Xocen is located in the milpa area of the Mexican State of Yucatán, is situated 12 kilometers southeast of Valladolid and about 200 miles southwest of Cancún.

Together with Kanxoc, the inhabitants fought hard against the Spanish conquerors such as Montejo and Pedro de Alvarado. People of Xocen speak of this resistance with great pride, and to this day it serves as a focal point of their identity.

In the nineteenth century, Xocen played a key role in the Caste War (1847-1905), both spiritually and militarily. The Caste War was not only the largest and most successful of Mexico’s nineteenth-century rural rebellions, but also the conflict was the central event in the Yucatán peninsula’s modern history. During the first part of the war the Maya population of the Yucatán, after centuries of subjugation, fought their way across the peninsula and came very close to driving their Euro-Mexican oppressors out of their land, and very nearly local Mexican government authority itself.
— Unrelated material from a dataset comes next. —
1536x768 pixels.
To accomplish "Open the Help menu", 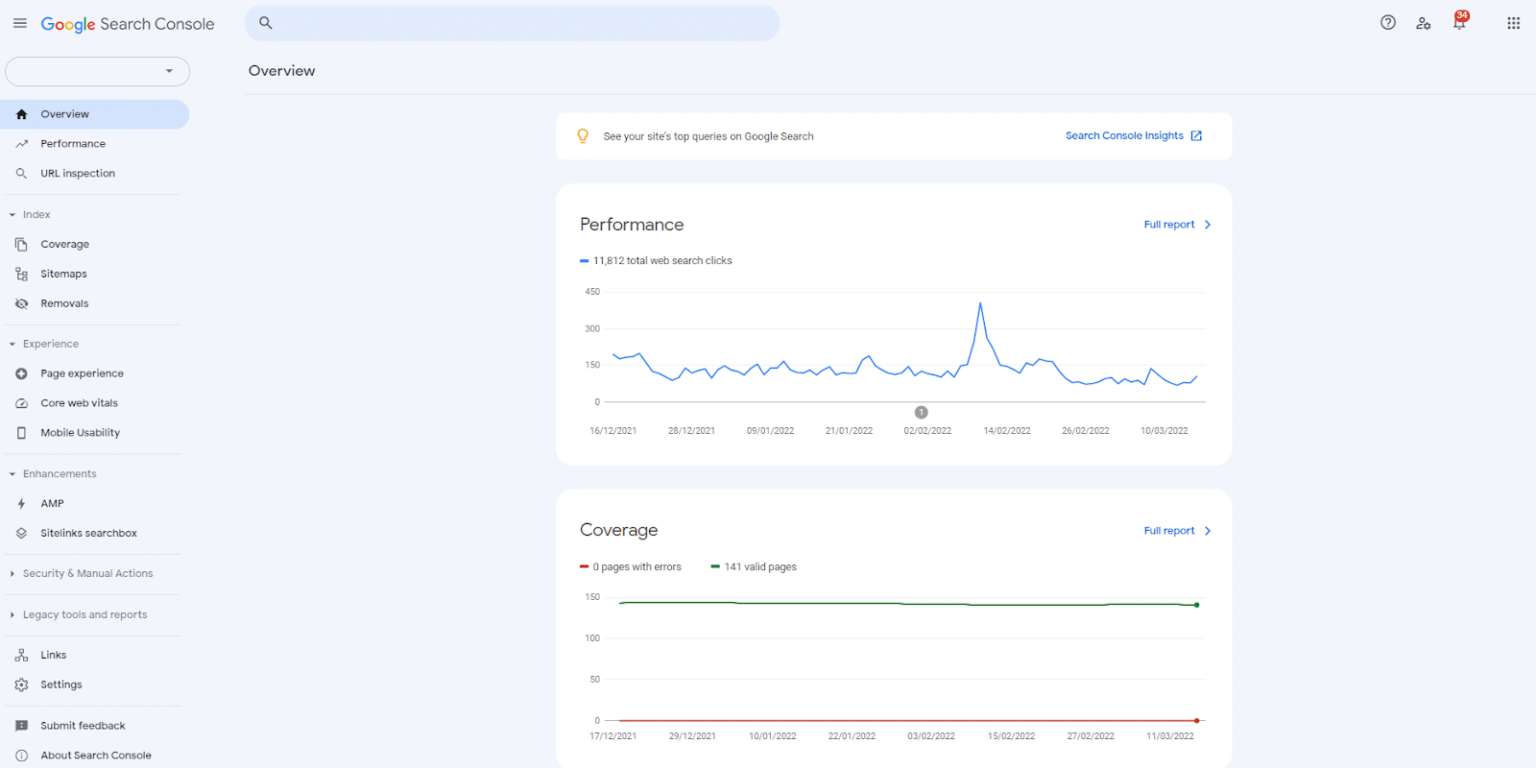I will (1387, 22).
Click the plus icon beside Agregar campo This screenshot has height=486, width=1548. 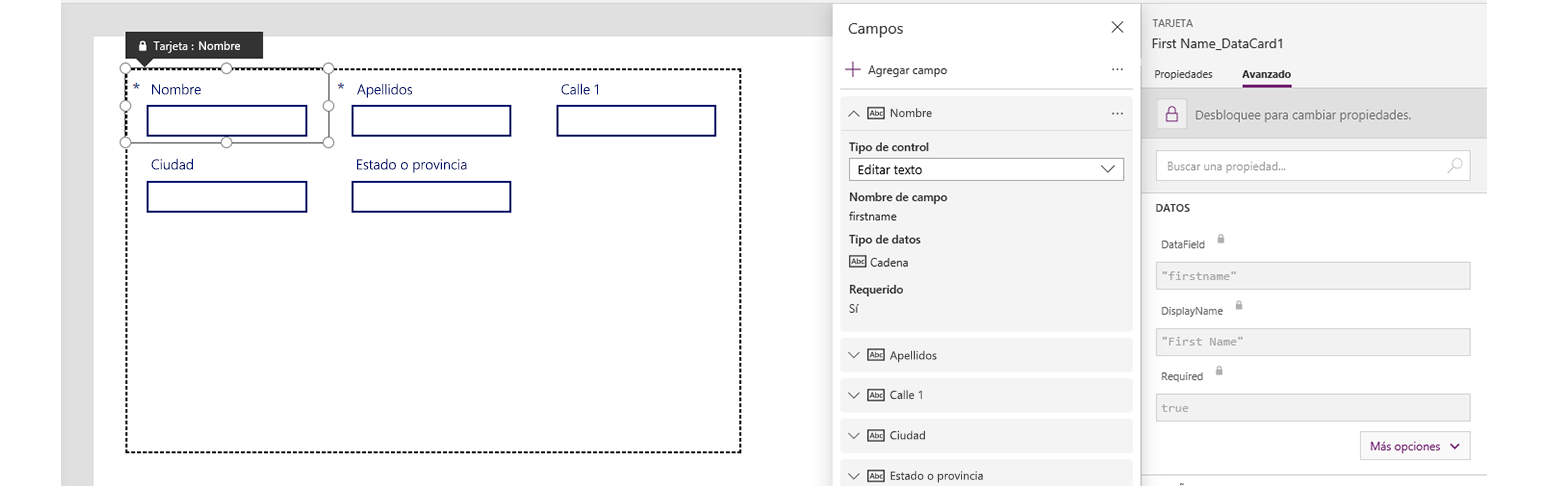tap(853, 70)
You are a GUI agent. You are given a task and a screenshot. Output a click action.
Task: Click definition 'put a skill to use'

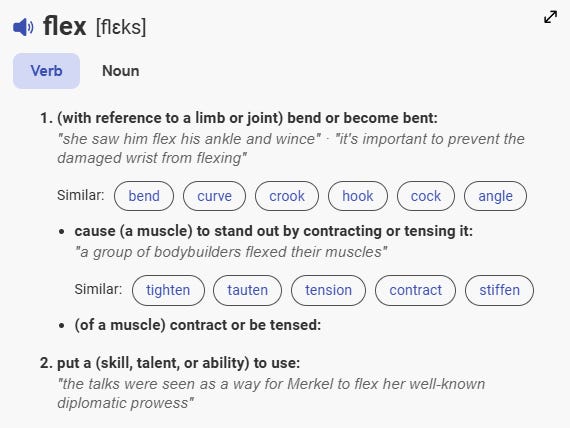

After laying siege to Mérida, the Maya rebel host departed to tend to their cornfields upon the appearance of flying ants, signaling the start of the rainy season. During the reprieve afforded by the Maya tending to the crops essential to their agrarian society, Mexican forces went on the counter-offensive from Mérida, in a reconquest lasting into the twentieth century. The insurgent Maya were led into battle by the Talking Cross, which became the most important symbol of the Caste War. Many books have been published about the Talking Cross and the Yucatán’s Caste war. According to Xocen villagers today, years before the Caste War there was a stone cross in Xocen that was situated on the outskirts of town. The cross talked to and assisted the milperos on their way to the milpa and in return, was worshiped by the people of Xocen. The Talking Cross of Xocen is considered the original cross that left Xocen to become the Talking Cross of the Caste War.